(Beginning of Record set)

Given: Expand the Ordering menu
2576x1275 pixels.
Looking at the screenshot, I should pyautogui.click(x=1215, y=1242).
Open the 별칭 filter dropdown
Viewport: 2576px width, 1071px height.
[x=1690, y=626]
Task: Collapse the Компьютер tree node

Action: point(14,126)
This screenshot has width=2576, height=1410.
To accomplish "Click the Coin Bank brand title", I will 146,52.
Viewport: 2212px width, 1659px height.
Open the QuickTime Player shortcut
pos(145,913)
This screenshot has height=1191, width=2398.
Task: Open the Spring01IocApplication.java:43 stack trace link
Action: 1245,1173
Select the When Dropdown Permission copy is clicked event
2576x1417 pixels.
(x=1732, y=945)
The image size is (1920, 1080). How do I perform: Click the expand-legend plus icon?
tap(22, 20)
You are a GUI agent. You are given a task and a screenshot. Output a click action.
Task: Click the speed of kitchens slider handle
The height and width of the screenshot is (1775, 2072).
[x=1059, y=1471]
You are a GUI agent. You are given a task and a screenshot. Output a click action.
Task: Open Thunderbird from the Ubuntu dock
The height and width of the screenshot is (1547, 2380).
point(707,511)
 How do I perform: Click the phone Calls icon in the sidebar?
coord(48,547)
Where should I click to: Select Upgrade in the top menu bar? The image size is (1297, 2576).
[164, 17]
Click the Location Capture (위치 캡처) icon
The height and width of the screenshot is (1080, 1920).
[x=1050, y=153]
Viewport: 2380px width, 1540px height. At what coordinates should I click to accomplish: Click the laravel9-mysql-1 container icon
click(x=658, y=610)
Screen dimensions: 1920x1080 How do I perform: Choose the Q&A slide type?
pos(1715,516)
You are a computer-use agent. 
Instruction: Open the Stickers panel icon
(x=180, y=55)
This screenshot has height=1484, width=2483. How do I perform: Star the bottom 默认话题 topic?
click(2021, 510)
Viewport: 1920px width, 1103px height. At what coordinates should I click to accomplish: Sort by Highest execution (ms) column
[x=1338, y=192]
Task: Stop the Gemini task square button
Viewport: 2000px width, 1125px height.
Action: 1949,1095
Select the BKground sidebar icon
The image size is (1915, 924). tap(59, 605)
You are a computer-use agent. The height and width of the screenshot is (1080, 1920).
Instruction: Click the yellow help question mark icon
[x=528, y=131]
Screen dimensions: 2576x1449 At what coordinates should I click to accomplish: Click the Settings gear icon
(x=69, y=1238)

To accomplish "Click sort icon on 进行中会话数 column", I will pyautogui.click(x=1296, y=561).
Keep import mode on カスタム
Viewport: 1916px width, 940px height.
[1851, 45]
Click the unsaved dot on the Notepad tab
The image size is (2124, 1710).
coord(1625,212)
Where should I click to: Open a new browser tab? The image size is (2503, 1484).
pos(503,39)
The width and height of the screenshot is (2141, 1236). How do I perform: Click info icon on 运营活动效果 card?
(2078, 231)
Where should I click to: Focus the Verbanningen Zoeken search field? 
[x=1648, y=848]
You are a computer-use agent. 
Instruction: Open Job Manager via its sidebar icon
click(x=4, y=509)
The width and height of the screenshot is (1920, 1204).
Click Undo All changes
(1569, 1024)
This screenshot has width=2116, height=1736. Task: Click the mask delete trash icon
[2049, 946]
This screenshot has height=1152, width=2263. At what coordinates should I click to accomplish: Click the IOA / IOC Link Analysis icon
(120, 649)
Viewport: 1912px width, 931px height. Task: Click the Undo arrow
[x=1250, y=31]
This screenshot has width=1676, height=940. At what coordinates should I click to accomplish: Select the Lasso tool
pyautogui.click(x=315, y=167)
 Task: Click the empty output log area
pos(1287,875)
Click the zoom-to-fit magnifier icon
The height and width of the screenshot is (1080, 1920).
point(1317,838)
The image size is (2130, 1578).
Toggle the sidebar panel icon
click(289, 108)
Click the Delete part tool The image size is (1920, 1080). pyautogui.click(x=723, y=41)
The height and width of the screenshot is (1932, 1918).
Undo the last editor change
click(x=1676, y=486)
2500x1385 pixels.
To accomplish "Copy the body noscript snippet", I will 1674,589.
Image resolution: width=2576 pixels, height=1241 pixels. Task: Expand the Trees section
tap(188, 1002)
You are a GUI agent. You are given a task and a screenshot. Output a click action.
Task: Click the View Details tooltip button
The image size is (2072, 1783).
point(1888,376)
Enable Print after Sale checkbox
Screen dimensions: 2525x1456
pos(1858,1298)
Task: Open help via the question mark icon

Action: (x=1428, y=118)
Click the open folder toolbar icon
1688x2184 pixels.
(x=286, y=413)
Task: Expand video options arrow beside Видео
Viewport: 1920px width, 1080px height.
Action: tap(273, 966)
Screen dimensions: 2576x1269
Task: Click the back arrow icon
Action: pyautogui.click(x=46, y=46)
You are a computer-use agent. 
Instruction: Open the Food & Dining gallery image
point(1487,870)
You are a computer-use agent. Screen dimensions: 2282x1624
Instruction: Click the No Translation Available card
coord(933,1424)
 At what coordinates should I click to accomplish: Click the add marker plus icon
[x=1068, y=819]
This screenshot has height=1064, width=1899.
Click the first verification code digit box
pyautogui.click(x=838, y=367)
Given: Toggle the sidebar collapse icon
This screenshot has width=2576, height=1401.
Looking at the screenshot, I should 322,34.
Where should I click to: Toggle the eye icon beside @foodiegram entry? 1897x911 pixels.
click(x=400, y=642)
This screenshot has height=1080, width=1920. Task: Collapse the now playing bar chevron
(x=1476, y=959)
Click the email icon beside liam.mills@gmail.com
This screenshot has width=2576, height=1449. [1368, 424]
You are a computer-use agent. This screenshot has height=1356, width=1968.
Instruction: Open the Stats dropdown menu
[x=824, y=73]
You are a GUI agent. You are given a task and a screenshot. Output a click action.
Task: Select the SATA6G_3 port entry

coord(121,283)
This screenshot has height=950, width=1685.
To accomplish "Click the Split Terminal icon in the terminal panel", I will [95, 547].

(End of Record set)

To do: Return all of the data exactly as it reads.

Answer below:
Given: Expand the Ordering menu
2576x1275 pixels.
Looking at the screenshot, I should pyautogui.click(x=1215, y=1242).
Open the 별칭 filter dropdown
Viewport: 2576px width, 1071px height.
[x=1690, y=626]
Task: Collapse the Компьютер tree node

Action: point(14,126)
This screenshot has width=2576, height=1410.
To accomplish "Click the Coin Bank brand title", I will 146,52.
Viewport: 2212px width, 1659px height.
Open the QuickTime Player shortcut
pos(145,913)
This screenshot has height=1191, width=2398.
Task: Open the Spring01IocApplication.java:43 stack trace link
Action: 1245,1173
Select the When Dropdown Permission copy is clicked event
2576x1417 pixels.
(x=1732, y=945)
The image size is (1920, 1080). How do I perform: Click the expand-legend plus icon?
tap(22, 20)
You are a GUI agent. You are given a task and a screenshot. Output a click action.
Task: Click the speed of kitchens slider handle
The height and width of the screenshot is (1775, 2072).
[x=1059, y=1471]
You are a GUI agent. You are given a task and a screenshot. Output a click action.
Task: Open Thunderbird from the Ubuntu dock
The height and width of the screenshot is (1547, 2380).
point(707,511)
 How do I perform: Click the phone Calls icon in the sidebar?
coord(48,547)
Where should I click to: Select Upgrade in the top menu bar? The image size is (1297, 2576).
[164, 17]
Click the Location Capture (위치 캡처) icon
The height and width of the screenshot is (1080, 1920).
[x=1050, y=153]
Viewport: 2380px width, 1540px height. At what coordinates should I click to accomplish: Click the laravel9-mysql-1 container icon
click(x=658, y=610)
Screen dimensions: 1920x1080 How do I perform: Choose the Q&A slide type?
pos(1715,516)
You are a computer-use agent. 
Instruction: Open the Stickers panel icon
(x=180, y=55)
This screenshot has height=1484, width=2483. How do I perform: Star the bottom 默认话题 topic?
click(2021, 510)
Viewport: 1920px width, 1103px height. At what coordinates should I click to accomplish: Sort by Highest execution (ms) column
[x=1338, y=192]
Task: Stop the Gemini task square button
Viewport: 2000px width, 1125px height.
Action: 1949,1095
Select the BKground sidebar icon
The image size is (1915, 924). tap(59, 605)
You are a computer-use agent. The height and width of the screenshot is (1080, 1920).
Instruction: Click the yellow help question mark icon
[x=528, y=131]
Screen dimensions: 2576x1449 At what coordinates should I click to accomplish: Click the Settings gear icon
(x=69, y=1238)

To accomplish "Click sort icon on 进行中会话数 column", I will pyautogui.click(x=1296, y=561).
Keep import mode on カスタム
Viewport: 1916px width, 940px height.
[1851, 45]
Click the unsaved dot on the Notepad tab
The image size is (2124, 1710).
coord(1625,212)
Where should I click to: Open a new browser tab? The image size is (2503, 1484).
pos(503,39)
The width and height of the screenshot is (2141, 1236). How do I perform: Click info icon on 运营活动效果 card?
(2078, 231)
Where should I click to: Focus the Verbanningen Zoeken search field? 
[x=1648, y=848]
You are a computer-use agent. 
Instruction: Open Job Manager via its sidebar icon
click(x=4, y=509)
The width and height of the screenshot is (1920, 1204).
Click Undo All changes
(1569, 1024)
This screenshot has width=2116, height=1736. Task: Click the mask delete trash icon
[2049, 946]
This screenshot has height=1152, width=2263. At what coordinates should I click to accomplish: Click the IOA / IOC Link Analysis icon
(120, 649)
Viewport: 1912px width, 931px height. Task: Click the Undo arrow
[x=1250, y=31]
This screenshot has width=1676, height=940. At what coordinates should I click to accomplish: Select the Lasso tool
pyautogui.click(x=315, y=167)
 Task: Click the empty output log area
pos(1287,875)
Click the zoom-to-fit magnifier icon
The height and width of the screenshot is (1080, 1920).
point(1317,838)
The image size is (2130, 1578).
Toggle the sidebar panel icon
click(289, 108)
Click the Delete part tool The image size is (1920, 1080). pyautogui.click(x=723, y=41)
The height and width of the screenshot is (1932, 1918).
Undo the last editor change
click(x=1676, y=486)
2500x1385 pixels.
To accomplish "Copy the body noscript snippet", I will 1674,589.
Image resolution: width=2576 pixels, height=1241 pixels. Task: Expand the Trees section
tap(188, 1002)
You are a GUI agent. You are given a task and a screenshot. Output a click action.
Task: Click the View Details tooltip button
The image size is (2072, 1783).
point(1888,376)
Enable Print after Sale checkbox
Screen dimensions: 2525x1456
pos(1858,1298)
Task: Open help via the question mark icon

Action: (x=1428, y=118)
Click the open folder toolbar icon
1688x2184 pixels.
(x=286, y=413)
Task: Expand video options arrow beside Видео
Viewport: 1920px width, 1080px height.
Action: tap(273, 966)
Screen dimensions: 2576x1269
Task: Click the back arrow icon
Action: pyautogui.click(x=46, y=46)
You are a computer-use agent. 
Instruction: Open the Food & Dining gallery image
point(1487,870)
You are a computer-use agent. Screen dimensions: 2282x1624
Instruction: Click the No Translation Available card
coord(933,1424)
 At what coordinates should I click to accomplish: Click the add marker plus icon
[x=1068, y=819]
This screenshot has height=1064, width=1899.
Click the first verification code digit box
pyautogui.click(x=838, y=367)
Given: Toggle the sidebar collapse icon
This screenshot has width=2576, height=1401.
Looking at the screenshot, I should 322,34.
Where should I click to: Toggle the eye icon beside @foodiegram entry? 1897x911 pixels.
click(x=400, y=642)
This screenshot has height=1080, width=1920. Task: Collapse the now playing bar chevron
(x=1476, y=959)
Click the email icon beside liam.mills@gmail.com
This screenshot has width=2576, height=1449. [1368, 424]
You are a computer-use agent. This screenshot has height=1356, width=1968.
Instruction: Open the Stats dropdown menu
[x=824, y=73]
You are a GUI agent. You are given a task and a screenshot. Output a click action.
Task: Select the SATA6G_3 port entry

coord(121,283)
This screenshot has height=950, width=1685.
To accomplish "Click the Split Terminal icon in the terminal panel", I will [95, 547].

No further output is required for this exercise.